Minister for Transport Shane Ross said the alliance has been dismayed at the contradictory statements made and some aspects of Cabinet communication are not working effectively.

He said their continued participation in Government will be conditional on a comprehensive resolution to what are extremely worrying allegations made against garda whistleblower Sergeant Maurice McCabe and they are particularly concerned about the revelations concerning Tusla.

Mr Ross also said that the alliance had considered withdrawing from Government.

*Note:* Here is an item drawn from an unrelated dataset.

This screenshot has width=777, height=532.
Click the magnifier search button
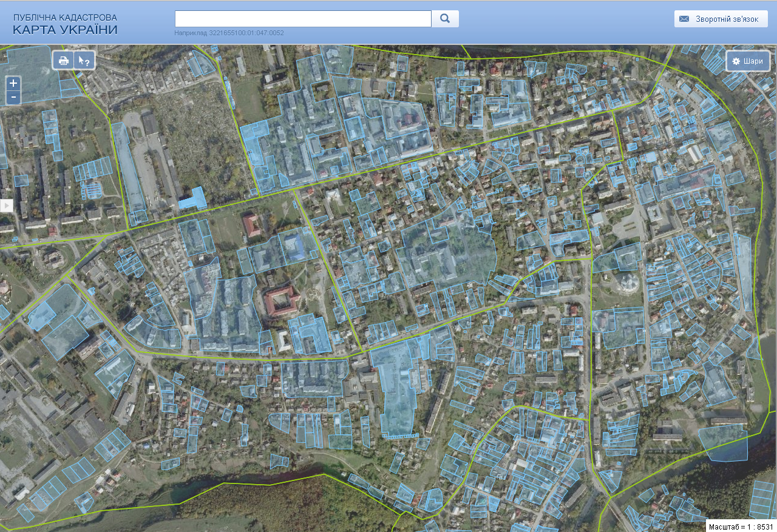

He said that while they are "upset and distressed" about the events of the last few days, ahead of tonight's confidence vote he does not think it would be appropriate to suggest members have no confidence in the Taoiseach.

As it happened: Govt survives Dáil motion of confidence

The controversy again dominated Leaders' Questions, with the Taoiseach coming under scrutiny about statements he has made on the issue.

Minister for Children Katherine Zappone has said Mr Kenny told her last week that the terms of reference for the upcoming investigation into an alleged smear campaign against Sgt McCabe would also cover the unfounded allegations of sexual abuse against him.

Today, Fianna Fáil leader Micheál Martin asked the Mr Kenny how he knew the terms of reference would cover this when he did not know the details of these allegations at the time.

The Taoiseach responded by saying that Minister Zappone did not go into details, but he added that the terms of reference drafted by Justice Iarfhlaith O'Neill had directly referred to allegations of misconduct against Sgt McCabe and which Mr Justice Peter Charleton later confirmed.

Mr Kenny also said he did not know if senior officials in the Department of Justice knew about the existence of the Tusla file before a Cabinet memo was circulated.

The Taoiseach also told Sinn Féin leader Gerry Adams that he did not know what was in the protected disclosures and said he was not legally entitled to know what was in them.

Mr Kenny said it was also a matter for the judge who will conduct the inquiry whether it should be opened up to other whistleblowers.

Mr Kenny met Independent minister Denis Naughten and Independent TD Michael Harty this morning to discuss how the events of the last week unfolded.

They were said to be satisfied with the outcome of the meeting, with their priority being to establish a tribunal to look at the alleged smear campaign against Sgt McCabe.

It is understood that members of the Independent Alliance, which includes Minister for Transport Shane Ross and junior ministers Finian McGrath and John Halligan, are concerned about a statement made by the Taoiseach in the Dáil yesterday.

Mr Kenny informed the Dáil that he had given inaccurate information about a meeting he said he had with Minister Zappone before she met Sgt McCabe.

That meeting never happened.

The motion of confidence in the Government was tabled in response to a Sinn Féin motion of no confidence in the minority Coalition over its handling of the controversy involving an alleged smear campaign against Sgt McCabe.

It was passed by five votes, on a margin of 57 in favour and 52 against, with 44 abstentions.

Fianna Fáil's health spokesperson has said the Government's response to the whistleblower controversy has been "incoherent and shambolic".

However, Billy Kelleher said Fianna Fáil will not bring down the Government and said he did "not believe that there was any malicious intent by the Taoiseach to mislead either the Dáil or the public".

Speaking on RTÉ's Morning Ireland, he said that going forward "Fine Gael will have to pull up its socks to ensure that they provide coherent Government".

Fianna Fáil is committed to the supply and confidence agreement, he said, adding that if the party was to bring the Government down on every occasion, there would be no Government.

Stability is important, he said, and Fianna Fáil would provide that.

The Cabinet will meet tomorrow to discuss the terms of reference for the tribunal.

However, while the Government and Fianna Fáil want the tribunal to prioritise the allegations made against Sgt McCabe, others believe it should incorporate other whistleblowers.

Tánaiste Frances Fitzgerald is this afternoon meeting different parties separately to discuss the terms of reference.

Last night, the Taoiseach and three Government ministers spent three hours giving statements and taking questions on the matter in the Dáil, with Mr Kenny coming under scrutiny about his comment on the matter. 

The Taoiseach and Ms Zappone have now agreed that she had told him last week about Tusla, the Child and Family Agency, and the unfounded allegations of sexual abuse against Sgt McCabe, but not about the details of the case.

The Fine Gael parliamentary party also met this evening, with many deputies concerned about the Government's, and also the Taoiseach's, handling of the controversy.